- _What is being asked_:
Go through the records below and copy out every line that contains the word "button".

START Data for processing

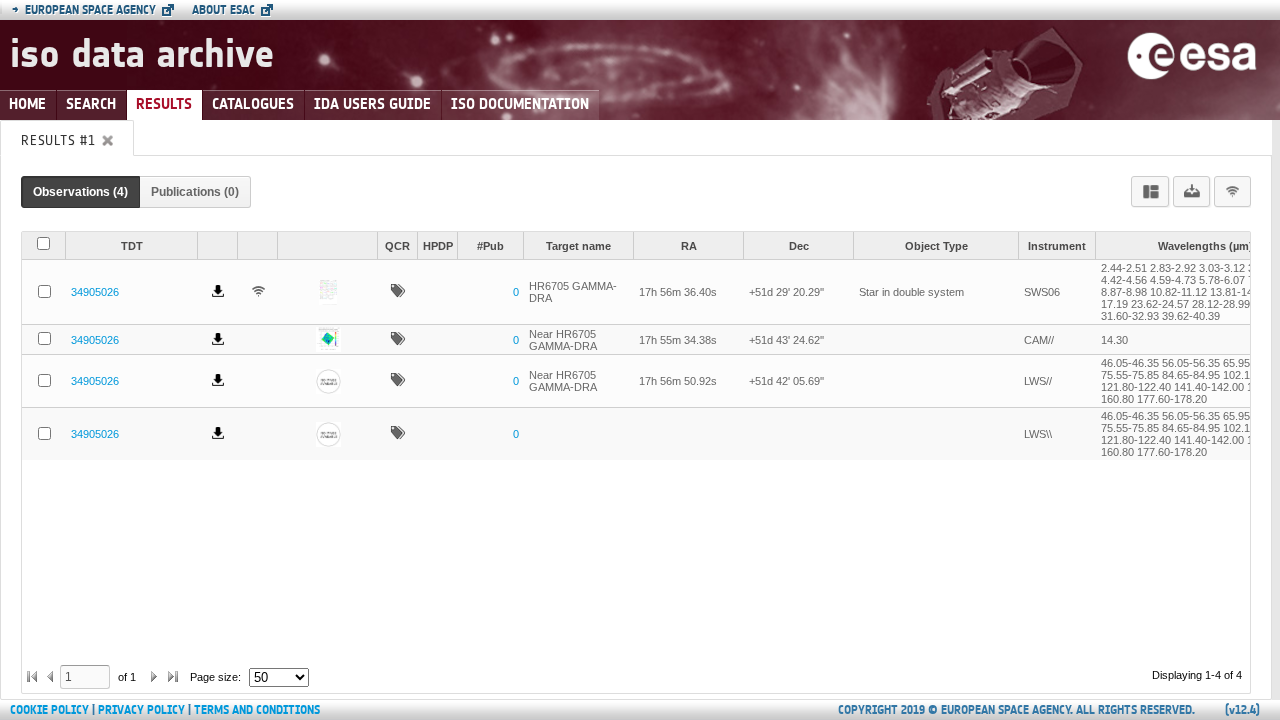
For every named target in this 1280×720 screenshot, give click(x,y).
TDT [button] (132, 246)
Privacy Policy (141, 710)
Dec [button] (799, 246)
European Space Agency (84, 10)
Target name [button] (578, 246)
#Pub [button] (490, 246)
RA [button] (689, 246)
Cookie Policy (49, 710)
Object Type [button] (936, 246)
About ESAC (223, 10)
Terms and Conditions (257, 710)
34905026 (95, 292)
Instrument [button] (1057, 246)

END Data for processing

- _Answer to this task_:
TDT [button] (132, 246)
Dec [button] (799, 246)
Target name [button] (578, 246)
#Pub [button] (490, 246)
RA [button] (689, 246)
Object Type [button] (936, 246)
Instrument [button] (1057, 246)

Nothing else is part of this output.